Unless otherwise agreed?

In August this year, the Court has again reminded us to exercise care in drafting planning conditions, which seek to provide flexibility.

The High Court has once again been asked to consider the use of wording like “unless otherwise agreed” in a planning condition. Known as a tailpiece, this form of wording was used regularly to give a degree of flexibility to the discharge of certain planning conditions. The High Court has scrutinised this practice, in particular, in the 2009 case of R (Midcounties Co-operative Ltd) v Wyre Forest DC (2009), in which the grant of outline planning permission for a supermarket was challenged.

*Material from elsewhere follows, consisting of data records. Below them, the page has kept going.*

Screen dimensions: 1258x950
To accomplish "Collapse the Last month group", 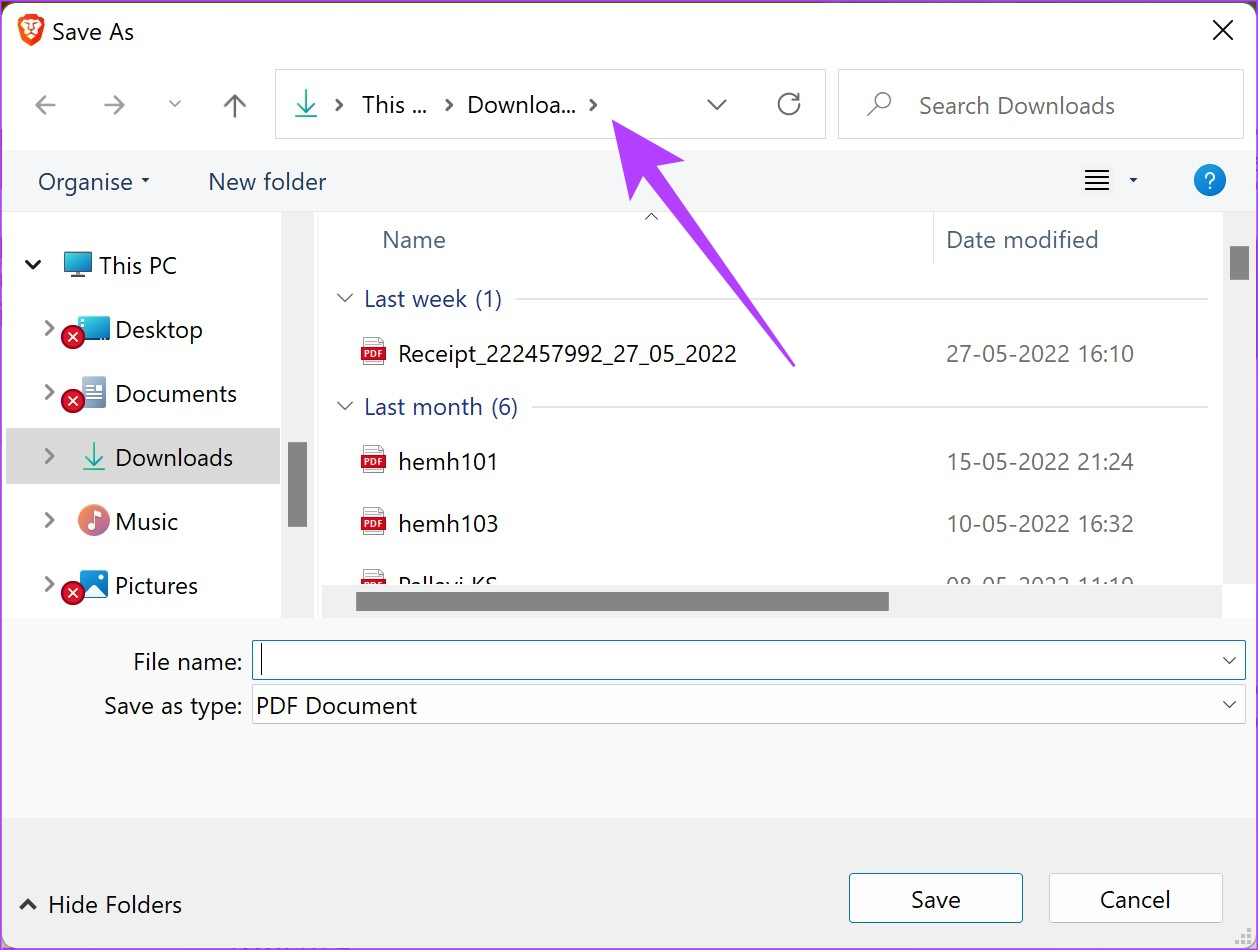I will coord(344,406).
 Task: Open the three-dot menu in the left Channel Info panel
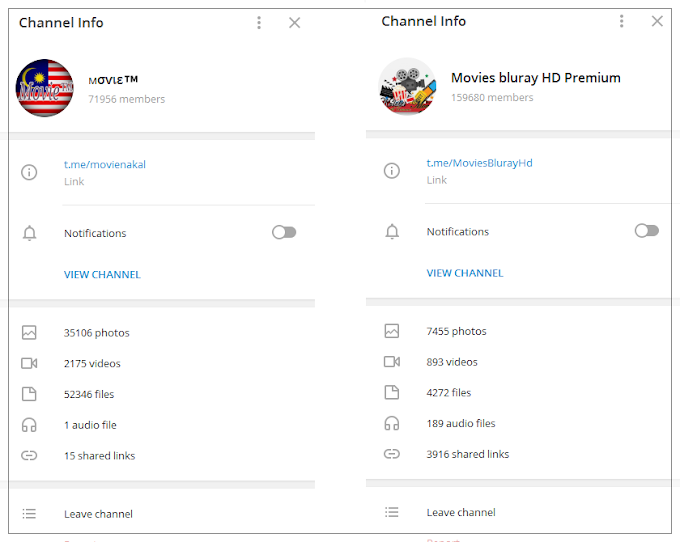[x=259, y=22]
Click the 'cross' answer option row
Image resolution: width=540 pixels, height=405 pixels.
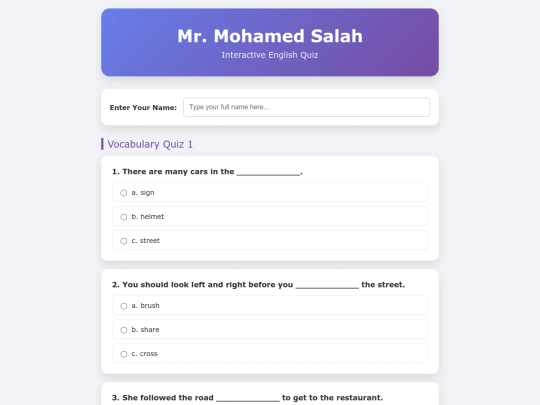click(x=270, y=353)
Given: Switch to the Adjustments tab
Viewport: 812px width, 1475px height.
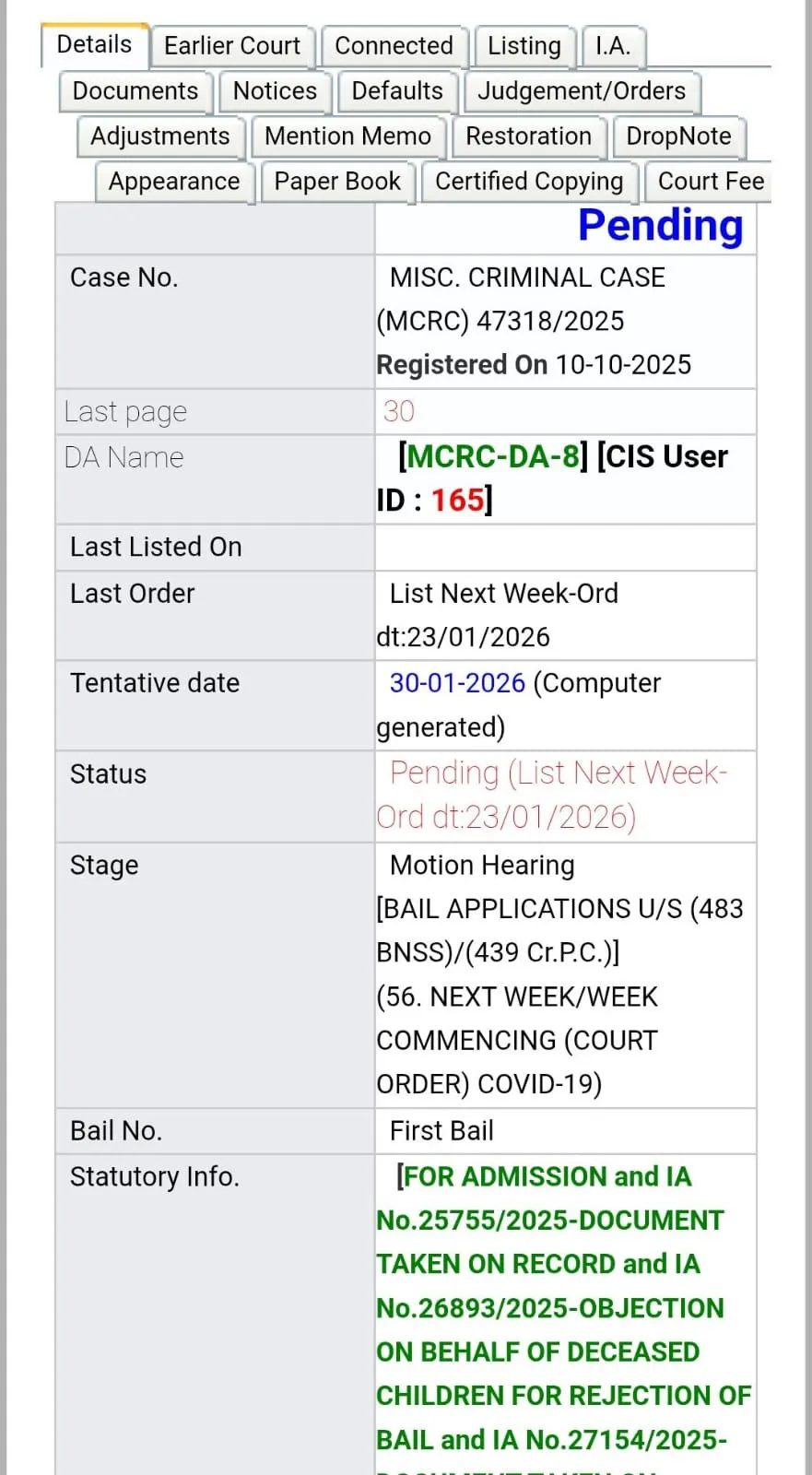Looking at the screenshot, I should [160, 136].
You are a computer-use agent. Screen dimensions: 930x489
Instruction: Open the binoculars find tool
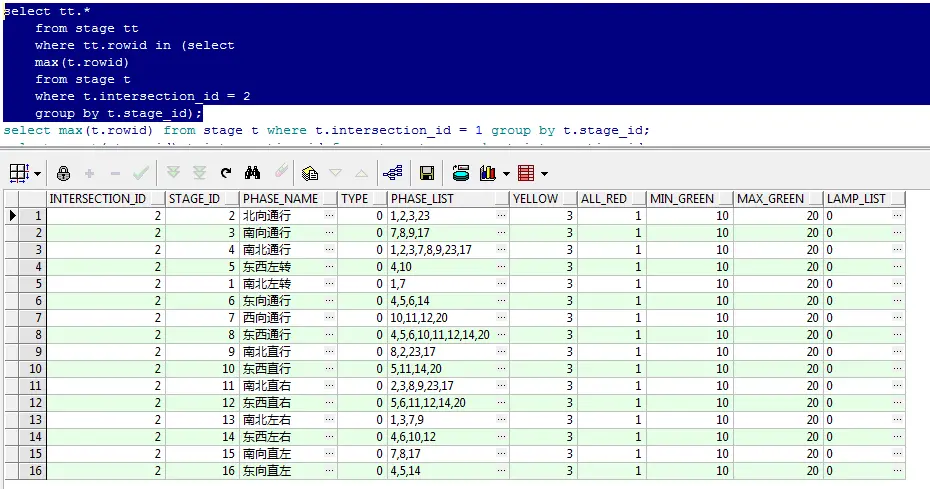click(x=252, y=173)

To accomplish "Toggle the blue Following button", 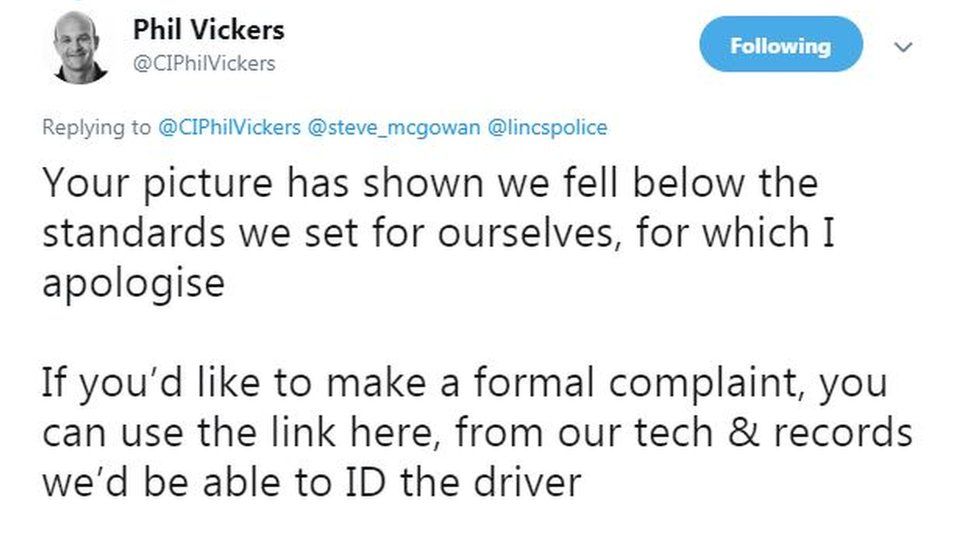I will 780,45.
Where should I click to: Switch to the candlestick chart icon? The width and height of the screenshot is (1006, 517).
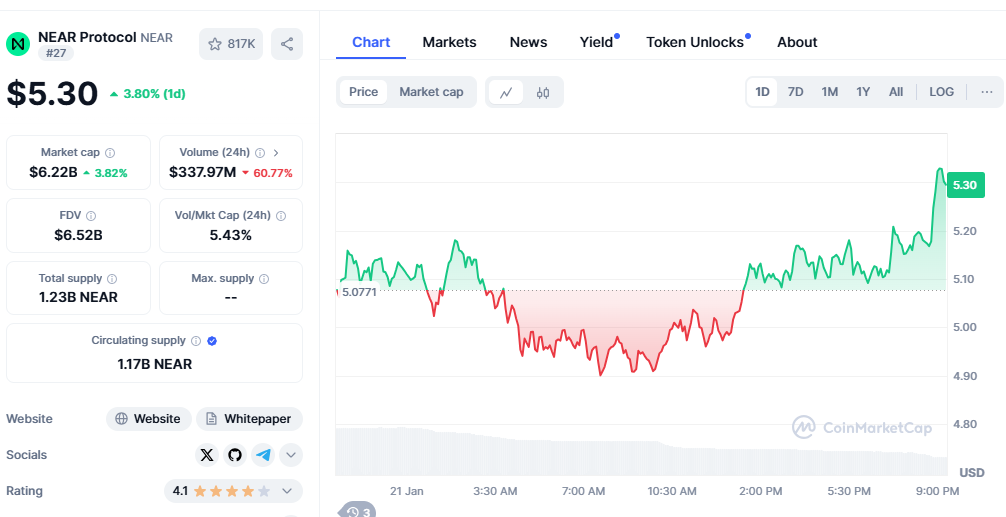543,92
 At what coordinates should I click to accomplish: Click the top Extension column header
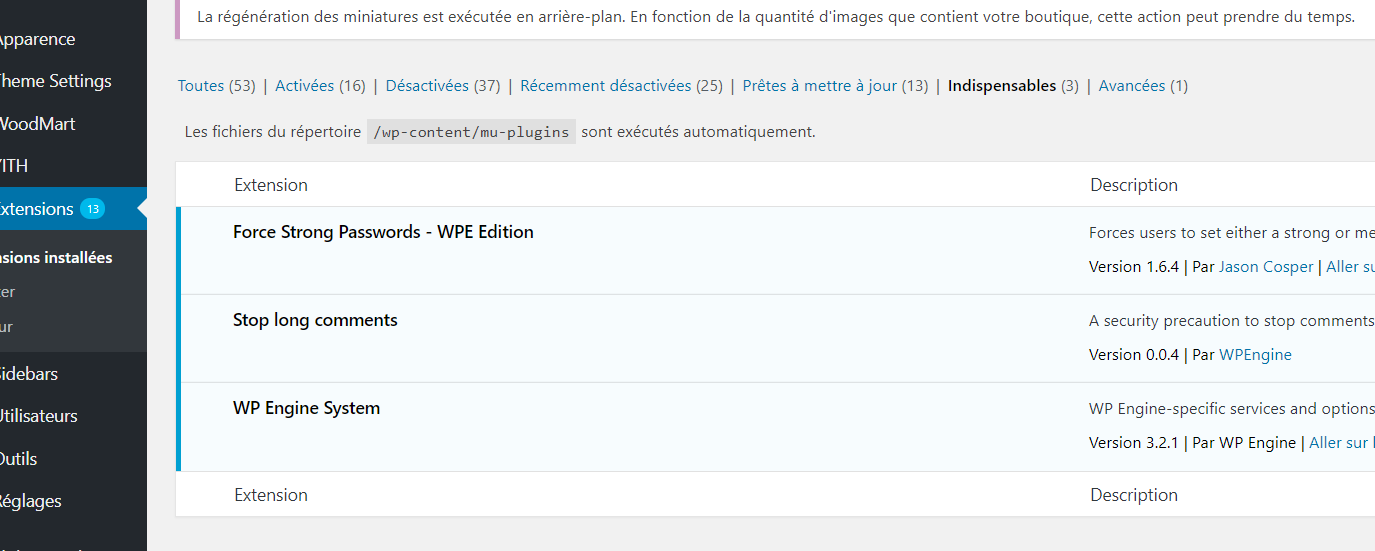271,185
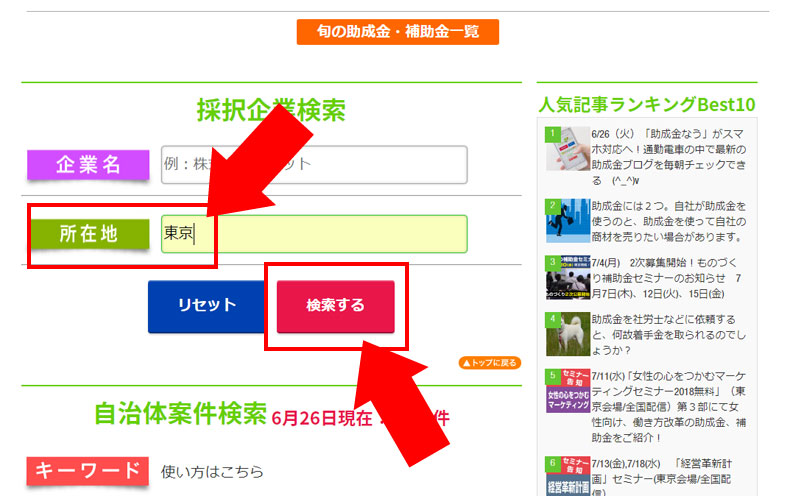Viewport: 790px width, 496px height.
Task: Read the 「助成金なう」がスマホ対応 article
Action: (667, 148)
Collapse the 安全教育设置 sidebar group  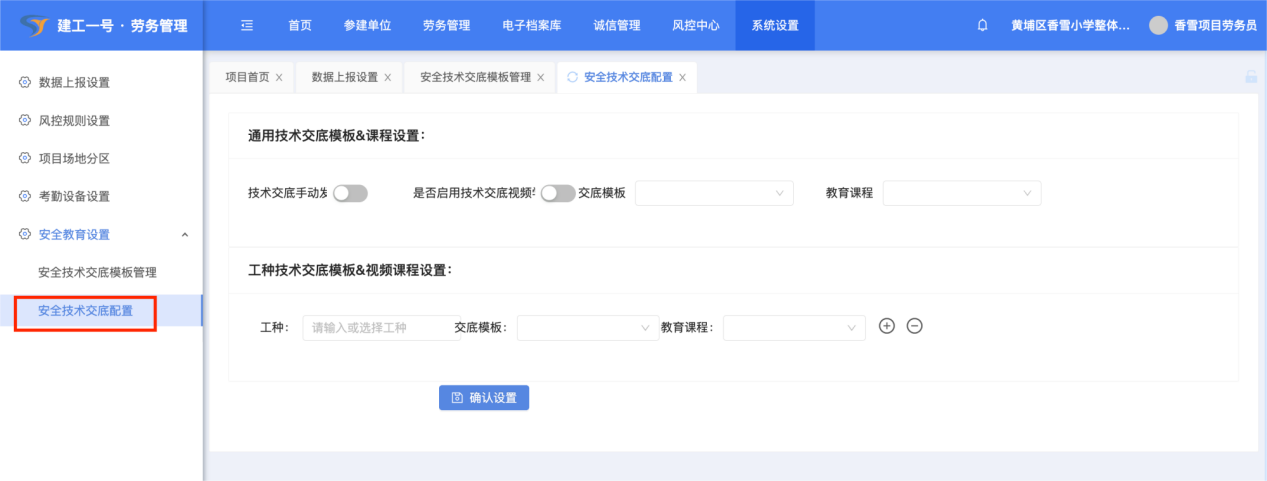point(184,235)
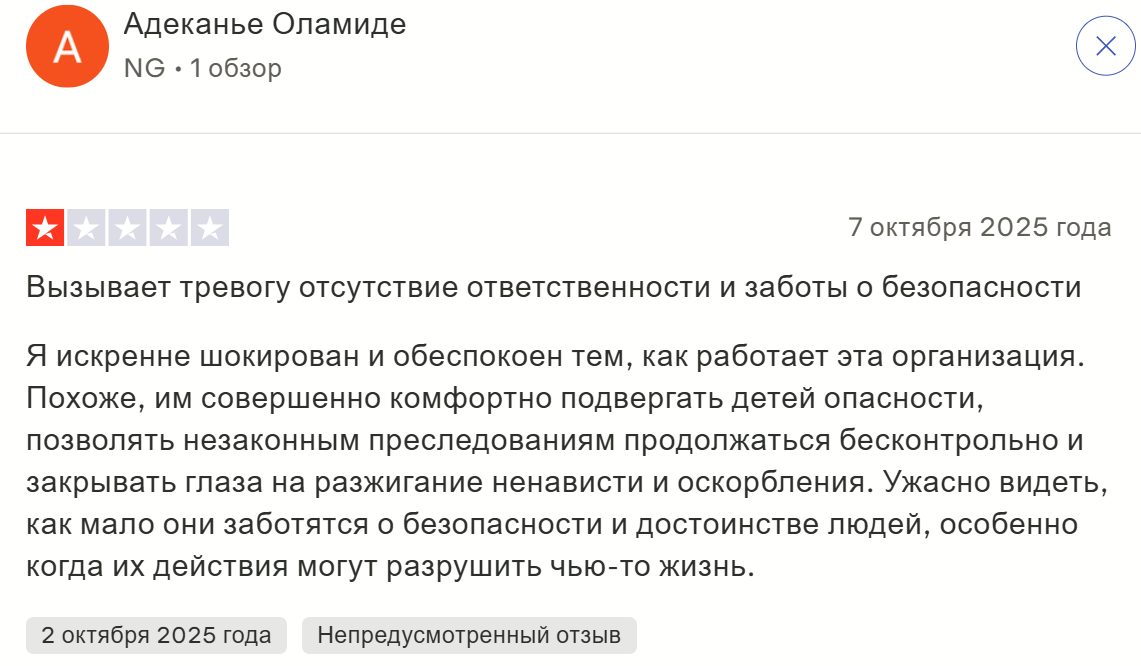Click the fifth and last rating star
The height and width of the screenshot is (666, 1141).
point(209,228)
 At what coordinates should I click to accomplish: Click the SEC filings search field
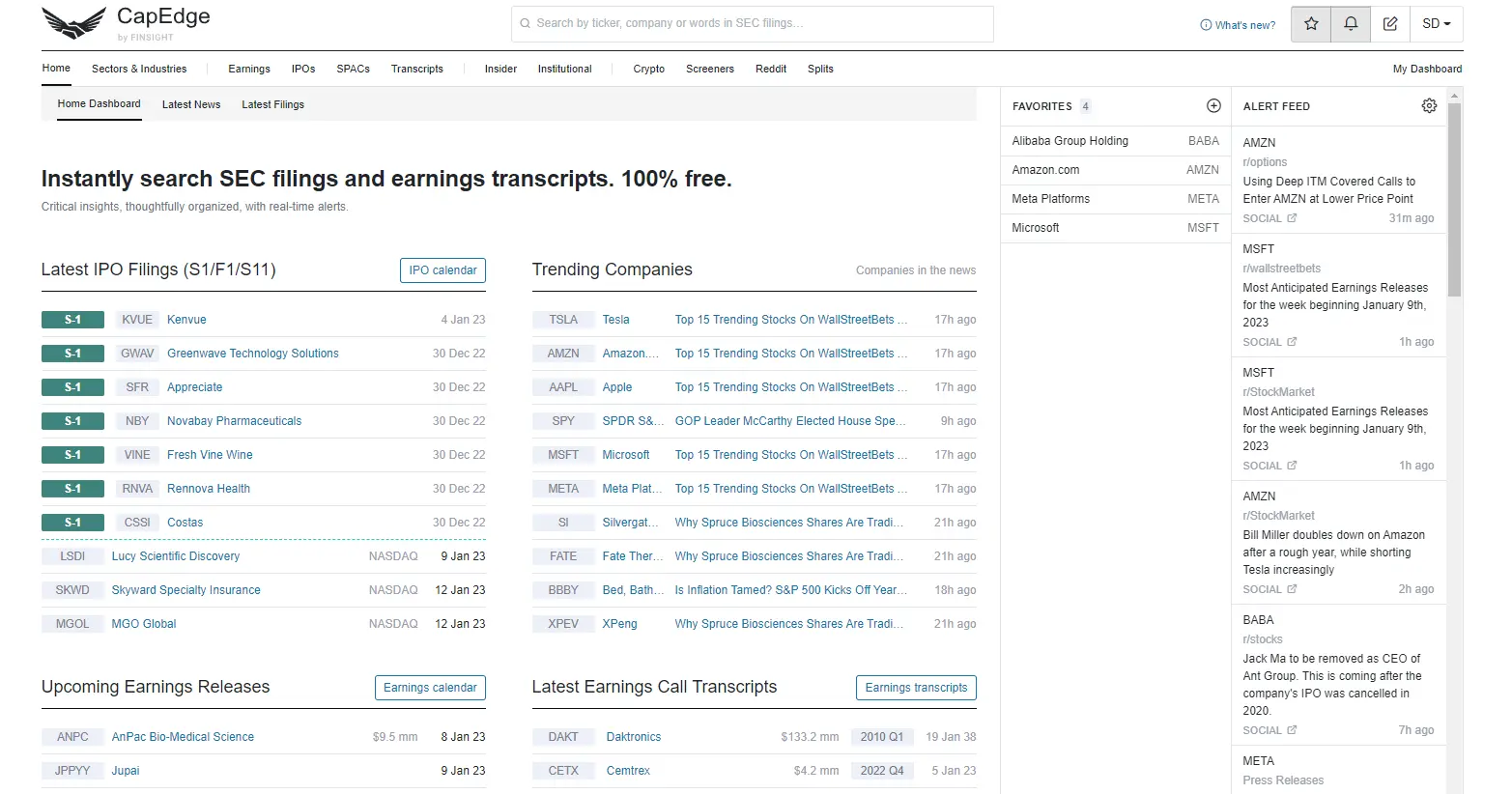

A condition on that permission provided that the food store should not exceed a maximum floor space “unless otherwise agreed in writing with the Local Planning Authority”. The Court held that the tailpiece was unlawful as on its face it enabled development to take place which could be very different in scale and impact from that applied for, assessed or permitted and it did so outside any statutory process.

In the recent case of Hubert v Carmarthenshire County Council, the Court once again considered a tailpiece, this time, imposed on a permission for a wind turbine. The condition stated that the turbine was to be a particular size “unless given the written approval of the local planning authority”. The Court held that the wording of the tailpiece would permit changes so that the scale and impact of the turbine could be different from that for which permission was granted. The principle established in Midcounties (above) was applied given the importance of the condition to the permission’s subject matter and the significance of the turbine’s size to its environmental effects. The Court held that the tailpiece could be severed – leaving the permission without the tailpiece in place.

There remains the possibility for certain planning conditions to provide a degree of flexibility, but the Court’s decision helpfully reminds us to exercise care when drafting conditions to avoid using tailpieces to extend the scope of development and circumvent statutory processes.